— Task goal —
Entries follow. Set all of them down as they stand.

— Material to process —
>>>>>

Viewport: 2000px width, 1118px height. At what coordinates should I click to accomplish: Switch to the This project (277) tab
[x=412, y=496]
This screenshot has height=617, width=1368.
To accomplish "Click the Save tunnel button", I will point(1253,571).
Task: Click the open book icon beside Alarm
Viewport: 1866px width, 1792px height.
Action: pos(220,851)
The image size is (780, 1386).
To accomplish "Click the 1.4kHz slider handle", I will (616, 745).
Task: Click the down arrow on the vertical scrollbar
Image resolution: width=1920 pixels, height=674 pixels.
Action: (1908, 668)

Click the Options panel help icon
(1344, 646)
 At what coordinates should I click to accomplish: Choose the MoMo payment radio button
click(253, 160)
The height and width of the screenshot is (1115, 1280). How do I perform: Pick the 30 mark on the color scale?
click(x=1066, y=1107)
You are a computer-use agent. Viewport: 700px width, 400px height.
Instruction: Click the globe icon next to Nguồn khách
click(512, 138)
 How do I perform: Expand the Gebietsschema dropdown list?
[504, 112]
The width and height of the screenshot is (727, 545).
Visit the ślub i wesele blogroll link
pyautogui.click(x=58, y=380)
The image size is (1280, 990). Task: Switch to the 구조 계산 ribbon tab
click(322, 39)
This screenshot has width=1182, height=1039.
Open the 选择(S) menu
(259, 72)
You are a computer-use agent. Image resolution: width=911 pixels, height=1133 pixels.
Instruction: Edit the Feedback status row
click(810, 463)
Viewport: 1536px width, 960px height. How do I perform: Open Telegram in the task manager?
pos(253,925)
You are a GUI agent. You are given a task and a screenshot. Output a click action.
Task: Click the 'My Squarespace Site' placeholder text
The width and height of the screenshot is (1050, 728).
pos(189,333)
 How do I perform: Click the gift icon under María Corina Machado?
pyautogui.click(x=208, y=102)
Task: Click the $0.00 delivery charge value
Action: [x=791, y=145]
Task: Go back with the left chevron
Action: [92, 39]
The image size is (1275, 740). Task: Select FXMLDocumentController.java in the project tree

<<<<<

— Result of the exercise —
Viewport: 2000px width, 1118px height. At what coordinates should I click to accomplish: Switch to the This project (277) tab
[x=412, y=496]
This screenshot has height=617, width=1368.
To accomplish "Click the Save tunnel button", I will point(1253,571).
Task: Click the open book icon beside Alarm
Viewport: 1866px width, 1792px height.
Action: pos(220,851)
The image size is (780, 1386).
To accomplish "Click the 1.4kHz slider handle", I will (616, 745).
Task: Click the down arrow on the vertical scrollbar
Image resolution: width=1920 pixels, height=674 pixels.
Action: (1908, 668)

Click the Options panel help icon
(1344, 646)
 At what coordinates should I click to accomplish: Choose the MoMo payment radio button
click(253, 160)
The height and width of the screenshot is (1115, 1280). How do I perform: Pick the 30 mark on the color scale?
click(x=1066, y=1107)
You are a computer-use agent. Viewport: 700px width, 400px height.
Instruction: Click the globe icon next to Nguồn khách
click(512, 138)
 How do I perform: Expand the Gebietsschema dropdown list?
[504, 112]
The width and height of the screenshot is (727, 545).
Visit the ślub i wesele blogroll link
pyautogui.click(x=58, y=380)
The image size is (1280, 990). Task: Switch to the 구조 계산 ribbon tab
click(322, 39)
This screenshot has width=1182, height=1039.
Open the 选择(S) menu
(259, 72)
You are a computer-use agent. Image resolution: width=911 pixels, height=1133 pixels.
Instruction: Edit the Feedback status row
click(810, 463)
Viewport: 1536px width, 960px height. How do I perform: Open Telegram in the task manager?
pos(253,925)
You are a GUI agent. You are given a task and a screenshot. Output a click action.
Task: Click the 'My Squarespace Site' placeholder text
The width and height of the screenshot is (1050, 728).
pos(189,333)
 How do I perform: Click the gift icon under María Corina Machado?
pyautogui.click(x=208, y=102)
Task: Click the $0.00 delivery charge value
Action: [x=791, y=145]
Task: Go back with the left chevron
Action: [92, 39]
The image size is (1275, 740). Task: Select FXMLDocumentController.java in the project tree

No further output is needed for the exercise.